Pourtant, pas un mois ne passe sans qu'un article ne revienne sur la fatigue des élèves, le manque de concentration, le manque de pertinence des activités proposées...
M. Jean-Louis Carrère. - Et c'est parti !
Mme Catherine Troendlé. - Lors du Congrès des maires, François Baroin a évalué le reste à charge pour les collectivités à 640 millions d'euros. (M. Jean-Louis Carrère s'exclame) Il a demandé que l'État compense totalement le coût de la réforme, soit 440 millions. On ne peut demander aux petites communes rurales de porter à bout de bras cette réforme sans en accepter le prix réel ! (Applaudissements à droite et au centre) Quelque 36 % des communes interrogées ont estimé le coût de la réforme à plus de 250 euros par enfant et par an. Les reste à charge moyen, en prenant en compte les aides, est de 70 % pour les communes, de 66 % pour les intercommunalités ; pour les communes rurales, il s'élève à 73 % du total.
Mme Françoise Cartron, auteure de la question. - Non.
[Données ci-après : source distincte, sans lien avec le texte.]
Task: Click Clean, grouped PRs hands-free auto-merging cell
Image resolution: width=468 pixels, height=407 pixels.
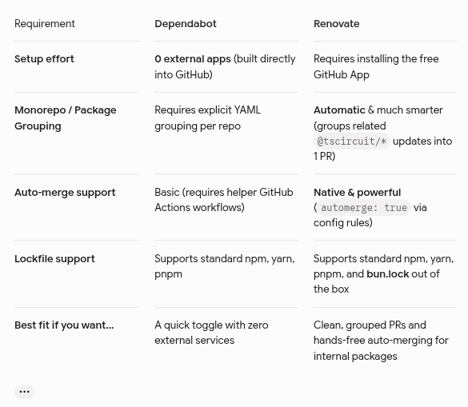Action: pos(381,341)
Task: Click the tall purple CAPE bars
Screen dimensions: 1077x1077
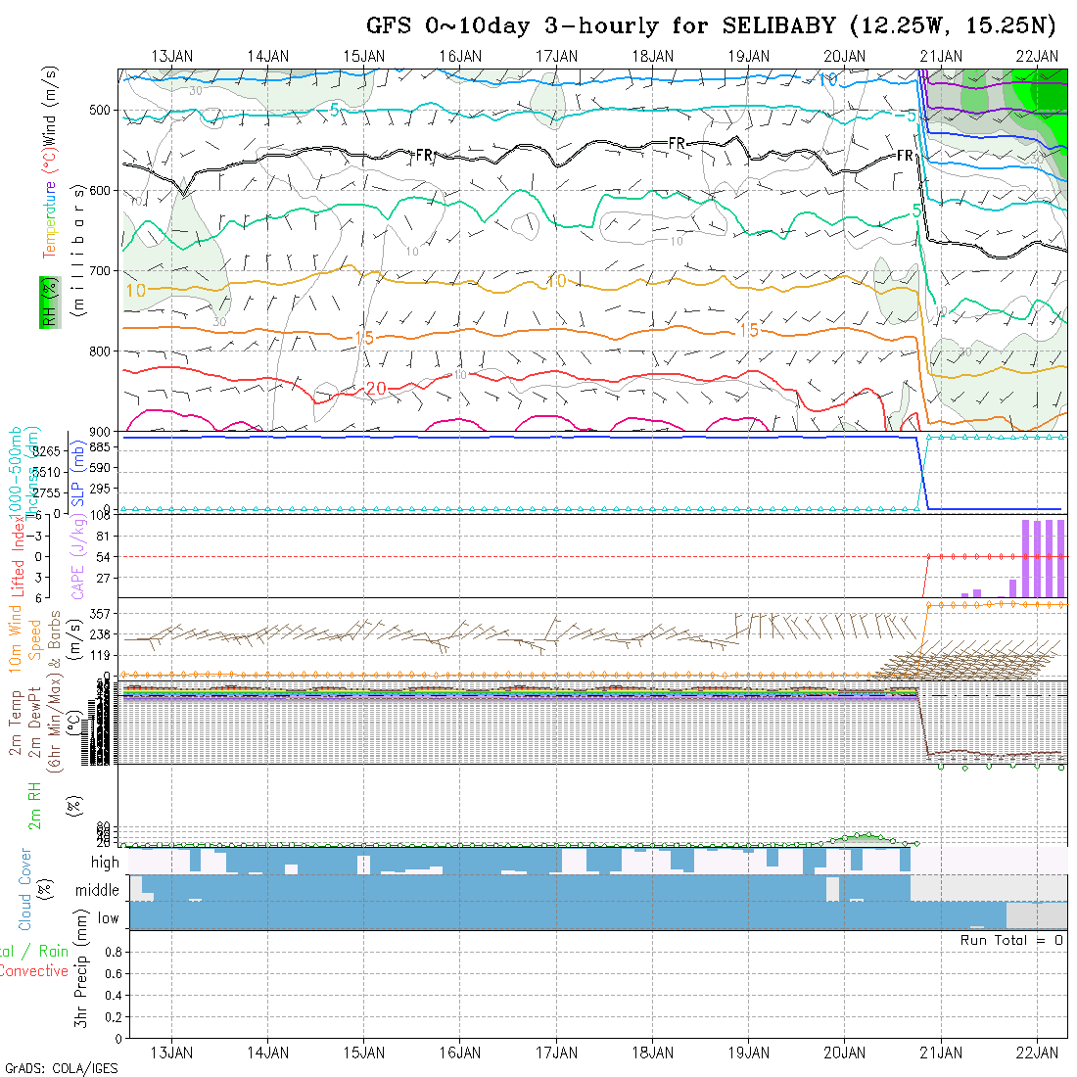Action: coord(1043,557)
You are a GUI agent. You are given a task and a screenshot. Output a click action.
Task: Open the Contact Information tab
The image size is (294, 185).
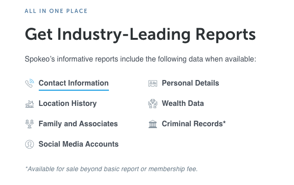tap(73, 83)
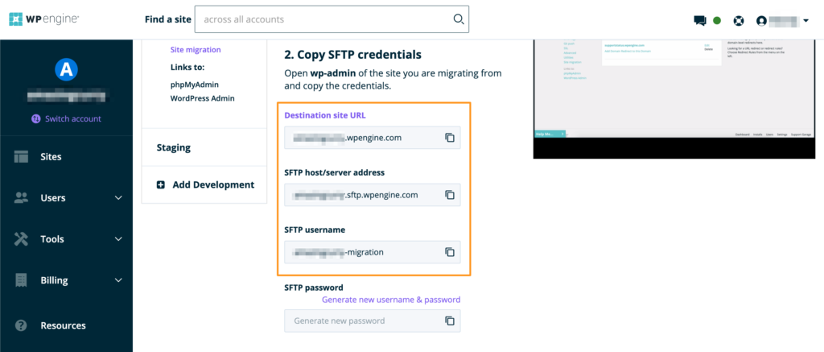Expand the Users menu
The height and width of the screenshot is (352, 824).
(x=118, y=198)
Il faut voir les budgets.
M. François Bonhomme. - Il faut voir les maires !
Mme Catherine Troendlé. - Elles sont 70 % à faire part de difficultés persistantes, 60 % à les juger importantes.
Après le financement, le principal problème est le recrutement de personnel qualifié et disponible.
M. Jean-Louis Carrère. - Qui veut tuer son chien l'accuse de la rage.
Mme Catherine Troendlé. - Tous ces efforts, et pourquoi ? Les résultats ne sont pas au rendez-vous. Une enquête de la Snuipp (Mme Françoise Cartron s'exclame) réalisée en 2015 montre que 74 % des professeurs pensent que le temps périscolaire impacte négativement le temps scolaire ; 73 % ont noté une baisse de concentration et d'attention en classe, 79 % demandent une autre organisation horaire de l'école. Vous n'en faites aucun cas... (Protestations à gauche)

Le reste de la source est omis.